The Borders debtors proposed to implement asset sale procedures to streamline the process under section 363(f) of the Bankruptcy Code for selling assets free and clear of any liens or encumbrances where the aggregate purchase price is less than $1 million by having such sales “pre-approved” by the bankruptcy court so long as the debtors followed the procedures. Such de minimis asset sale procedures are not unusual in large chapter 11 cases. The Borders debtors sought authority to sell any item for less than $300,000 free and clear of any liens or encumbrances without further order of the court or notice to any party other than the debtors’ postpetition lenders. The debtors also proposed that any transactions between $300,000 and $1 million would be authorized without further order of the court after five days’ notice to all parties with a potential interest in the asset to be sold assuming no objections from any party during that window. The bankruptcy court order authorizing these de minimis asset sale procedures would contain a finding that any purchaser in a qualifying de minimis asset sale purchased the assets in good faith, and, in turn, such sale is entitled to the protections of section 363(m) of the Bankruptcy Code.
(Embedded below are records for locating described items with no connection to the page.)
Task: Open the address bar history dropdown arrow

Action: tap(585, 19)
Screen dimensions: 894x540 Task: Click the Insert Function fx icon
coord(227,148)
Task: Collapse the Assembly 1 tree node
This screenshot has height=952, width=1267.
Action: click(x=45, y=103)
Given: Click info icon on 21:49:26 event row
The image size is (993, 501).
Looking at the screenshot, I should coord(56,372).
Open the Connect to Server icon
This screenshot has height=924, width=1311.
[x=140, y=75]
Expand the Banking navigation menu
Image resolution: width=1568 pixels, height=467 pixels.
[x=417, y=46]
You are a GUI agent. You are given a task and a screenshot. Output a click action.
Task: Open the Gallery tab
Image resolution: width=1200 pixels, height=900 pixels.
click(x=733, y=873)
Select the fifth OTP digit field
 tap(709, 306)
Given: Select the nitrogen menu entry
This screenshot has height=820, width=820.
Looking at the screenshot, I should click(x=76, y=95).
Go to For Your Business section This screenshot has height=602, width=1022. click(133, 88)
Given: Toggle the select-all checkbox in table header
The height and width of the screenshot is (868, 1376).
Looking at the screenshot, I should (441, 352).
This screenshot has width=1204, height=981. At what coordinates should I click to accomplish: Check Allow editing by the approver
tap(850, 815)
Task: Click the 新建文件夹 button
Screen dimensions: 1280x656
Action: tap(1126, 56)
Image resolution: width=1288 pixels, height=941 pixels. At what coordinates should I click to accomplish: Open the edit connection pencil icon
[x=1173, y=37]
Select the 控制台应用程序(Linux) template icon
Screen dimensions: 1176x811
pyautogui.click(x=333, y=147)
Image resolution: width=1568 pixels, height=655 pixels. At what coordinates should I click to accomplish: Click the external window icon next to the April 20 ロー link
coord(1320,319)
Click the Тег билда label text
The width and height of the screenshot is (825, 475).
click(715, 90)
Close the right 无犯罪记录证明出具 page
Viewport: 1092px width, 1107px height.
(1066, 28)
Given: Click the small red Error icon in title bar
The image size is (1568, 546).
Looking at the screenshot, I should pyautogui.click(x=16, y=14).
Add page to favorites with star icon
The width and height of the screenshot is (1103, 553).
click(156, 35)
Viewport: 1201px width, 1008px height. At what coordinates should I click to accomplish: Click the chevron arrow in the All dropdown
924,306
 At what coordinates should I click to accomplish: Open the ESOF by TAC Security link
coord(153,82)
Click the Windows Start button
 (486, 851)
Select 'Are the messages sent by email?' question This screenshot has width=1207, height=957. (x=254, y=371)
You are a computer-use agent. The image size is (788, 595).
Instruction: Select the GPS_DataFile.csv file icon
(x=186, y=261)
Judge Glenn nixed the proposed procedures for transactions under $300,000 because of the lack of adequate notice. Judge Glenn took issue with the fact that no other party other than the postpetition lenders – including the unsecured creditors’ committee and any known lienholders – would receive notice. To sell the assets free and clear of liens, Judge Glenn mandated that the debtors would need to provide broader notice to all appropriate parties in interest.
Judge Glenn also put the kibosh on any forward looking findings of good faith to obtain the protections of section 363(m) of the Bankruptcy Code. Judge Glenn reasoned it is impossible to determine if a purchaser acted in good faith before any transaction has occurred or any purchaser has been identified. Recognizing the importance of such protections to facilitate sales, Judge Glenn offered a solution in that the debtors could file a declaration or present other evidence of good faith before or immediately after any particular sale closes and obtain the necessary good faith finding.
On a side note, in their pleadings, the debtors noted that they intended to hire professionals to liquidate their de minimis assets without the filing of any retention applications. Judge Glenn held that the relatively small value of the propose asset sales did not excuse the debtors from compliance with sections 327 and 328 of the Bankruptcy Code (which govern the retention and payment of non-ordinary course professionals) and mandated the debtors to complete the appropriate filings.